We continue our series on the twenty women who are contenders in the campaign for a statue in Manchester, Lydia Becker.
In September 1999, a plaque was unveiled at Foxdenton Hall in Chadderton, the family home of Suffragist and Campaigner Lydia Ernestine Becker.
During the ceremony Oldham councillor Margaret Riley observed, ‘Lydia Becker was important to Suffrage because she kept the flame alive when interest wained. There was interest in the 1860’s, which arose again in the beginning of the 20th Century. Lydia Becker bridged the gap. There is nothing more heroic than to work for a cause in which you believe, which is no longer fashionable’
The eldest of fifteen children, Lydia was born in 1827, the daughter of Hannibal and Mary Becker, her father owned a Chemical plant in Chadderton, her grandfather having founded the firm when he emigrated from Germany.
Her early years followed the path of the daughter of an industrialist, educated at home, she developed an interest in botany, in 1864 winning an award for her collection of dried plants and in 1866 her book Botany for Novices, was published. She corresponded regularly with Charles Darwin and the following year Lydia founded the Manchester’s Ladies Literacy Society, intended as a society to study scientific matters.” persuading him to submit one of his papers to an early meeting of the organisation.
The previous year, her destiny changed, having heard Barbara Bodichon give a lecture on women’s suffrage. Bodichon had formed the first ever Women’s Suffrage Committee and toured the country where she held meetings on the subject.
Her speeches converted many women to the cause, including Lydia Becker, who wrote an article Female Suffrage for the magazine, The Contemporary Review.
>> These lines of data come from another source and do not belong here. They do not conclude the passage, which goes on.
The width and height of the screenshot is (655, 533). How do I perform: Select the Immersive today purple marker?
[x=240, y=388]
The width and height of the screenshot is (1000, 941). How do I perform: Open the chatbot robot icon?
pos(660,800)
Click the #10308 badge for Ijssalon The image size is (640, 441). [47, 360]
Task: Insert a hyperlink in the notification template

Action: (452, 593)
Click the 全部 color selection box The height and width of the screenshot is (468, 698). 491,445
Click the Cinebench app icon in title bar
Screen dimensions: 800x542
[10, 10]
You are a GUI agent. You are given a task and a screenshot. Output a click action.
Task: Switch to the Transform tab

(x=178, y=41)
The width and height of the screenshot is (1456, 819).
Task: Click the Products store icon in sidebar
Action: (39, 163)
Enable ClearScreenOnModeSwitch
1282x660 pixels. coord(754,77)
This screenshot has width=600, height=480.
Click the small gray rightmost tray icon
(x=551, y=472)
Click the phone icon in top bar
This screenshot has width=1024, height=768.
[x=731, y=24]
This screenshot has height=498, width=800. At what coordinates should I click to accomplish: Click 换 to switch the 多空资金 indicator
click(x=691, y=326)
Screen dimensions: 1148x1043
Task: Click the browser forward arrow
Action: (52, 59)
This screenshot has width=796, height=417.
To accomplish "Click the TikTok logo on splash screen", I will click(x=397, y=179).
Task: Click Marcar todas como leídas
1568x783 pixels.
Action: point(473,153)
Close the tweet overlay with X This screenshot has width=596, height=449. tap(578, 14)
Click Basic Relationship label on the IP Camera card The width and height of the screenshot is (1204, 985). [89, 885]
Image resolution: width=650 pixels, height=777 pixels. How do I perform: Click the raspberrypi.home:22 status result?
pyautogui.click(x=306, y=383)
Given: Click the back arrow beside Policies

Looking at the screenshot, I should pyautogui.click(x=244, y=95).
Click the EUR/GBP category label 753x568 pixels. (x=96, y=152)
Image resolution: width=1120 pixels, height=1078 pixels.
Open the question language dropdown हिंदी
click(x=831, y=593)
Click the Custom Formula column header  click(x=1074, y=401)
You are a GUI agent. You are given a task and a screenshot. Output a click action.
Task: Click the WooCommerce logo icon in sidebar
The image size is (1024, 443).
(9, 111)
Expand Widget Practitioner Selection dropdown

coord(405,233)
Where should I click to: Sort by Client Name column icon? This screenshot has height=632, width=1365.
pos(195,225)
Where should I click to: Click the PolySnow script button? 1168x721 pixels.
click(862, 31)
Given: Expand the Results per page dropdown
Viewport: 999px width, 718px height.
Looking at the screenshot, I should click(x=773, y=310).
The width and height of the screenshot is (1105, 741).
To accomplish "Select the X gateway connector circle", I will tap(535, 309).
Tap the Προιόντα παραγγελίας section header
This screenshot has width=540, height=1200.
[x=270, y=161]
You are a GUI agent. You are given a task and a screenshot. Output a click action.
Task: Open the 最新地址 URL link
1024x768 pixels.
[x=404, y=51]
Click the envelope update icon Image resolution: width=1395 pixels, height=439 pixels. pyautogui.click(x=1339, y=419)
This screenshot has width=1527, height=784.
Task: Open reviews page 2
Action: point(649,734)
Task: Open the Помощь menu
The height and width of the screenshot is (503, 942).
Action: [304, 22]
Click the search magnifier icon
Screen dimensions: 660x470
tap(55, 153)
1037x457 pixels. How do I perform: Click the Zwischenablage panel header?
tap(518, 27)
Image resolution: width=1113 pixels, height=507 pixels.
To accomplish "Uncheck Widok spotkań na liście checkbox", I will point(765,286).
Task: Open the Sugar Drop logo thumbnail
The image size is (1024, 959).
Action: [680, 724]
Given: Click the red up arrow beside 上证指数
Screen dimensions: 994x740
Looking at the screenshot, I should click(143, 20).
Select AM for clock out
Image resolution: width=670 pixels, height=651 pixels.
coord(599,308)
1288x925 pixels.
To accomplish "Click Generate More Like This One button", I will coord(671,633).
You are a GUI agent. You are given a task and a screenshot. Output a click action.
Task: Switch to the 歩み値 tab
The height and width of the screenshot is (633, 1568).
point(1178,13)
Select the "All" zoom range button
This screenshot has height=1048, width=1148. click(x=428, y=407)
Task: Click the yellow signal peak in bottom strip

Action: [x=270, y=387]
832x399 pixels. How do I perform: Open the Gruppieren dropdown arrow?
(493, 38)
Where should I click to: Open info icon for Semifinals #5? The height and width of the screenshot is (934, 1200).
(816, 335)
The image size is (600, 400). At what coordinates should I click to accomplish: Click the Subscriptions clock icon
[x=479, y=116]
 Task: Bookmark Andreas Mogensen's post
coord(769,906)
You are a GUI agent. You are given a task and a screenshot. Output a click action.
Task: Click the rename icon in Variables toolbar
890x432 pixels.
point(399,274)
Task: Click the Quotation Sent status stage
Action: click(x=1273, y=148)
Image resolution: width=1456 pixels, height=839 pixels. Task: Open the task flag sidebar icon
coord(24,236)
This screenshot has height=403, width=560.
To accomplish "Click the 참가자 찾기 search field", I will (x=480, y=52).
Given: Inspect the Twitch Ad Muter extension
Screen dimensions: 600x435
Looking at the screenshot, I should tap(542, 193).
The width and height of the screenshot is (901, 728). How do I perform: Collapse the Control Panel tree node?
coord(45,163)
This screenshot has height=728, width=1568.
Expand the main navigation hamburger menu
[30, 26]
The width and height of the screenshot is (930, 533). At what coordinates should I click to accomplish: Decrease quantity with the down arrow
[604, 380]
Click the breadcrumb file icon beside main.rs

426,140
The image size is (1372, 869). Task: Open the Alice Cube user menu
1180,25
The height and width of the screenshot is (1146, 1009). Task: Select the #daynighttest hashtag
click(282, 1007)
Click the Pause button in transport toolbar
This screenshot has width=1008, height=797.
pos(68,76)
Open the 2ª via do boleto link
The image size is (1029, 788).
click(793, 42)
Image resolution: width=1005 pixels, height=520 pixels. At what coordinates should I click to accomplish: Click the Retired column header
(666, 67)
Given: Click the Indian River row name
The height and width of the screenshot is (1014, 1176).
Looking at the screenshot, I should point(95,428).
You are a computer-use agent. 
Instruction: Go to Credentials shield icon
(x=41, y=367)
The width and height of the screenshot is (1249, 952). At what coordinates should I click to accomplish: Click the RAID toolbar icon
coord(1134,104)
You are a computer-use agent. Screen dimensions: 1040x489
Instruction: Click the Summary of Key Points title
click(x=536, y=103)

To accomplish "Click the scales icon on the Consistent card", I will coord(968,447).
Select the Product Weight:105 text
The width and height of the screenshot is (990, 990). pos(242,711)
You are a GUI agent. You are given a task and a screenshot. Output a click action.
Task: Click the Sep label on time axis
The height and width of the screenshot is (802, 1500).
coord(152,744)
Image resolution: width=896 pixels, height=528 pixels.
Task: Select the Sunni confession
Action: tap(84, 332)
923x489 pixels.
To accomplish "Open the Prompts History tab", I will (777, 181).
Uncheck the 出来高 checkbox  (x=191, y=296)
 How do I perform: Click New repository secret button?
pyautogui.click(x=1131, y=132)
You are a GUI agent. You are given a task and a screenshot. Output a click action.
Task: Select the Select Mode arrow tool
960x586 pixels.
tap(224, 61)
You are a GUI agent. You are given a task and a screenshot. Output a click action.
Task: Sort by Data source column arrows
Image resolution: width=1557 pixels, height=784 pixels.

Emily Davies and Elizabeth Wolstenholme were two of the women who read the article and later that year they joined with Lydia Becker to form the Manchester Women’s Suffrage Committee. Wolstenholme then arranged to have ten thousand copies of the article printed as a pamphlet.
It was the beginning of a campaign that would last the rest of her life. In 1867, the name of Lily Maxwell appeared by accident on the electoral roll in Manchester. Lily was a widow who ran her own small business paying rates, and was just what Lydia was looking for for a test case. She then accompanied her to the Polling Booth where Lily successfully cast her vote for Jacob Bright.
That same year, the Radical MP, John Stuart Mill added an amendment to the Reform Act that would give women the same political rights as men. The amendment was defeated by 196 votes to 73 but during the debate, Edward Kent Karslake, the Conservative MP for Colchester, said that the main reason he opposed the measure was that he had not met one woman in Essex who agreed with women’s suffrage.
Lydia, along with Helen Taylor and Frances Power Cobbe, decided to take up this challenge and devised the idea of collecting signatures in Colchester for a petition that Karslake could then present to parliament. They found 129 women resident in the town willing to sign the petition.
Back in Manchester, continuously writing articles, she established the Women’s Suffrage Journal as well as being involved in other campaigns, becoming treasurer of the Married Women’s Property Committee and also joining Josephine Butler in her campaign against the Contagious Diseases Acts.
When the Manchester Suffrage Society held the first Women’s suffrage meeting at the Free Trade Hall, Lydia moved the resolution.
The 1870 Education Act allowed women to vote and serve on School Boards. Lydia Becker was elected to the Manchester School Board where she took a strong interest in improving the education of girls in the city. Becker criticised the domestic education of girls in Manchester’s schools and argued that boys should be taught to mend their own socks and cook their own meals.
On the national front she caused controversy in 1874, supporting a move to promote a bill that would grant single, but not married women, the vote. For the unmarried Lydia this was a short-term strategy, however some married suffragists, including Emmeline Pankhurst, were outraged by her views and Lydia was forced to resign from the Married Women’s Property Committee.
In 1881 Becker took on the post of paid secretary to the Central Society for Women’s Suffrage. She held it for the next three years and in 1887 was elected as president of National Union of Women’s Suffrage Societies.
She died quite suddenly in Aix-les-Bains in France on July 18th 1890 where she had gone to convolesce.